Take a sad plot, and make it better
This application exercise is designed to be run in your web browser using the {webr} framework. Simply work through the exercises and use the provided code cells to execute live R code in your browser.
Take a sad plot, and make it better
The American Association of University Professors (AAUP) is a nonprofit membership association of faculty and other academic professionals. This report by the AAUP shows trends in instructional staff employees between 1975 and 2011, and contains an image very similar to the one given below.
The data series has been extended through 2021.1
Each row in this dataset represents a faculty type, and the columns are the years for which we have data. The values are percentage of hires of that type of faculty for each year.

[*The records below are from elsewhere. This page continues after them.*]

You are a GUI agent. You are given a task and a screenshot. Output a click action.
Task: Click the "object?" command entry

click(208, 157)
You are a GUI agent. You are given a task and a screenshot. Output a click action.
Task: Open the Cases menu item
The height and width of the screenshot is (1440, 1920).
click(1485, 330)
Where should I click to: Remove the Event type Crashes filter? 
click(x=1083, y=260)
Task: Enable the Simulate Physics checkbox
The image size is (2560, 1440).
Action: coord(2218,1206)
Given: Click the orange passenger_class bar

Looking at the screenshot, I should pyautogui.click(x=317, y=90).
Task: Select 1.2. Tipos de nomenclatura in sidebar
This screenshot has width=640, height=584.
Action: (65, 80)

staff <- read_csv("data/instructional-staff.csv")
staff# A tibble: 5 × 17
faculty_type `1975` `1989` `1993` `1995` `1999` `2001` `2003` `2005` `2007`
<chr> <dbl> <dbl> <dbl> <dbl> <dbl> <dbl> <dbl> <dbl> <dbl>
1 Full-Time Tenu… 29 27.6 25 24.8 21.8 20.3 19.3 17.8 17.2
2 Full-Time Tenu… 16.1 11.4 10.2 9.6 8.9 9.2 8.8 8.2 8
3 Full-Time Non-… 10.3 14.1 13.6 13.6 15.2 15.5 15 14.8 14.9
4 Part-Time Facu… 24 30.4 33.1 33.2 35.5 36 37 39.3 40.5
5 Graduate Stude… 20.5 16.5 18.1 18.8 18.7 19 20 19.9 19.5
# ℹ 7 more variables: `2009` <dbl>, `2011` <dbl>, `2013` <dbl>, `2015` <dbl>,
# `2018` <dbl>, `2020` <dbl>, `2021` <dbl>
Recreate the visualization
In order to recreate this visualization we need to first reshape the data to have one variable for faculty type and one variable for year. In other words, we will convert the data from the wide format to long format.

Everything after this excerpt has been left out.